Paris Principles and UN-Child Convention
According to the Paris Principles (2007), a person under the age of eighteen is defined as a child soldier, when he or she
»has been recruited or used by an armed force or armed group in any capacity, including but not limited to children, boys and girls, used as fighters, cooks, porters, messengers, spies or for sexual purposes.« (Unicef 2007)
Moreover, both, the forced recruitment of persons who have not yet reached the age of eighteen, and their recruitment against the will of their parents violate the Optional Protocol to the Convention on the Rights of the Child on the involvement of children in armed conflicts, which came into effect in February 2002. Article 3 states:
»(1) States Parties shall raise the minimum age for the voluntary recruitment of persons into their national armed forces from that set out in article 38, paragraph 3, of the Convention on the Rights of the Child, taking account of the principles contained in that article and recognizing that under the Convention persons under the age of eighteen years are entitled to special protection.«
In the same article, the concrete steps that have to be taken are defined:
»(3) States Parties that permit voluntary recruitment into their national armed forces under the age of eighteen years shall maintain safeguards to ensure, as a minimum, that:
a) Such recruitment is genuinely voluntary;
b) Such recruitment is carried out with the informed consent of the person’s parents or legal guardians;
c) Such persons are fully informed of the duties involved in such military service;
d) Such persons provide reliable proof of age prior to acceptance into national military service.«
The recruitment of children under fifteen years of age and their use in combat violates Article 38 of the UN Convention on the Rights of the Child (1989). Article 38, Paragraph 2 and 3 state:
» (2) States Parties shall take all feasible measures to ensure that persons who have not attained the age of fifteen years do not take a direct part in hostilities.«
»(3) States Parties shall refrain from recruiting any person who has not attained the age of fifteen years into their armed forces. In recruiting among those persons who have attained the age of fifteen years but who have not attained the age of eighteen years, States Parties shall endeavour to give priority to those who are oldest.«
According to the Rome Statute of the International Criminal Court, »conscripting or enlisting children under the age of fifteen years into the national armed forces or using them to participate actively in hostilities« is defined as war crime.

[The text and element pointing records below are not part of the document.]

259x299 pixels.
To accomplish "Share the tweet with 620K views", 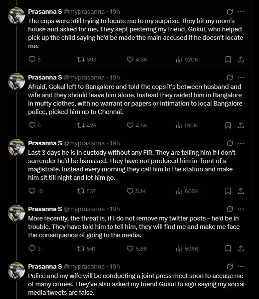I will pos(240,59).
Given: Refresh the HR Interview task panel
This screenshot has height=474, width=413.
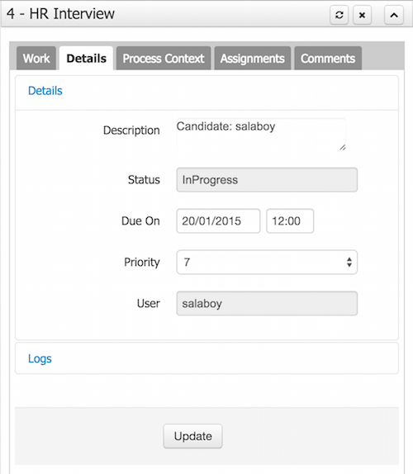Looking at the screenshot, I should tap(339, 15).
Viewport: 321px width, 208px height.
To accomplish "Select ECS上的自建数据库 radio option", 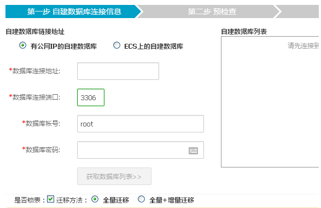I will coord(116,45).
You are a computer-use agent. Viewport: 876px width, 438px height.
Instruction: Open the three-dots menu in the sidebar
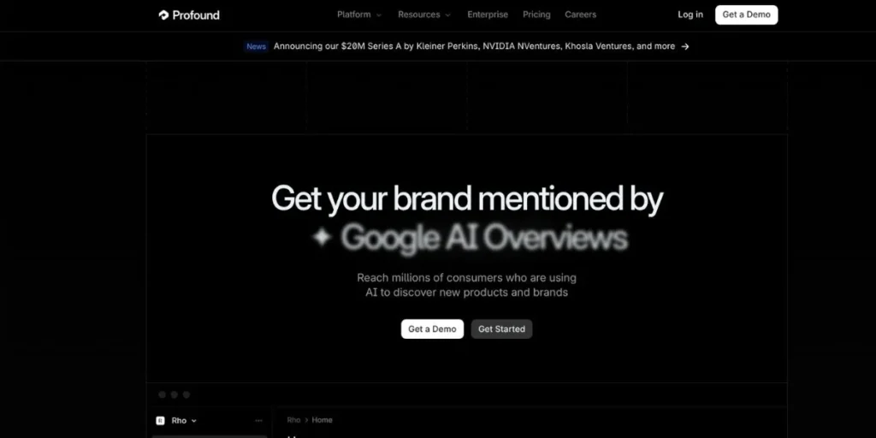(258, 421)
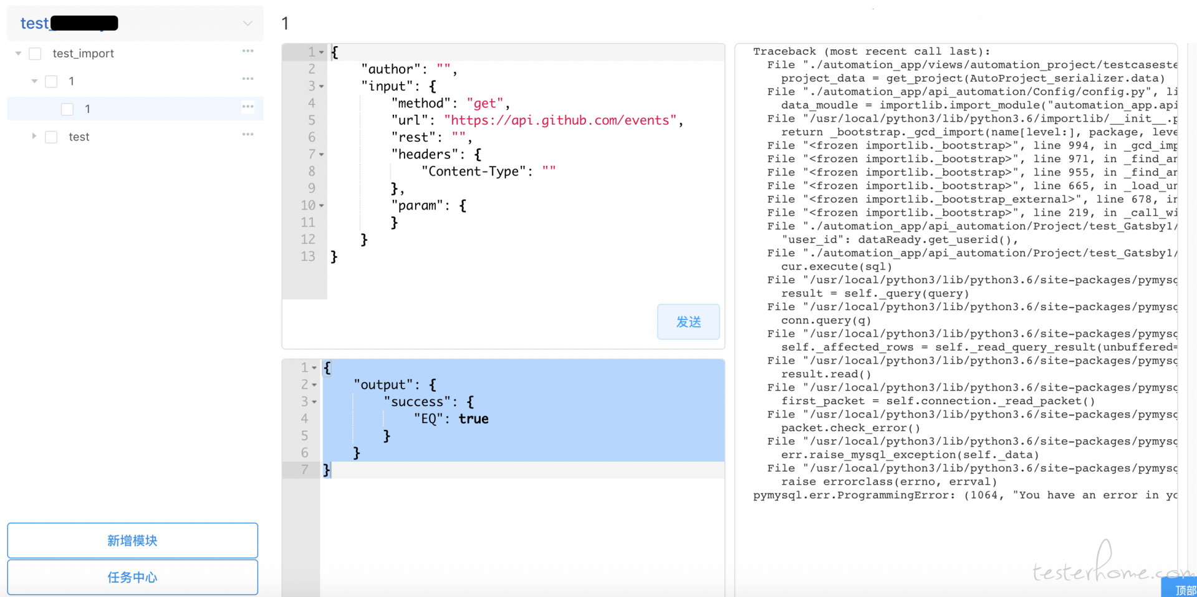Fold output block in response editor
Image resolution: width=1197 pixels, height=597 pixels.
pyautogui.click(x=314, y=385)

Conscription Act and Commitment
In addition to the international agreements mentioned, the PYD is also violating its own »laws« and agreements: On July 13, 2014, the PYD passed the law on compulsory military service for the Syrian Kurdish areas. Articles 2 and 3 define to whom this law applies:
»(2) The duty of self-defence is a social and moral duty of the entire population. Therefore it is the responsibility of each family that resides in the region to supply a member to carry out this duty.«
»(3) The provisions of this law apply to all males between the ages of eighteen and thirty years. Women may volunteer themselves to self-defence.«
Hence, the recruitment of persons under the age of eighteen violates the PYD’s own law.
Due to the initiative of the NGO Geneva Call, representatives of the YPG, YPJ and the »autonomous democratic self-administration« signed a declaration of commitment on July 5, 2014, whereby they pledged to protect children in armed conflicts [Deed of Commitment for the Protection of Children from the Effects of Armed Conflict]. This declaration determines that children under the age of eighteen shall not be used in armed conflicts and further be protected from the consequences of armed conflicts.
»By signing the Deed of Commitment protecting children in armed conflict, Ansas [armed non-State actors] agree, inter alia, to:
• prohibit the use of children in hostilities;
• ensure that children are not recruited into, or forcibly associated with, armed forces;
• release or disassociate children in safety and security;
• protect children from the effects of military operations;
• do their best to provide children with the aid and care they need, in cooperation with specialized child protection agencies.«
After signing the Deed of Commitment, allegedly one hundred forty-nine minors have been released from the ranks of YPG and PYD. Nevertheless, there has been no fundamental change in the recruitment practices of the PYD since the declaration was signed.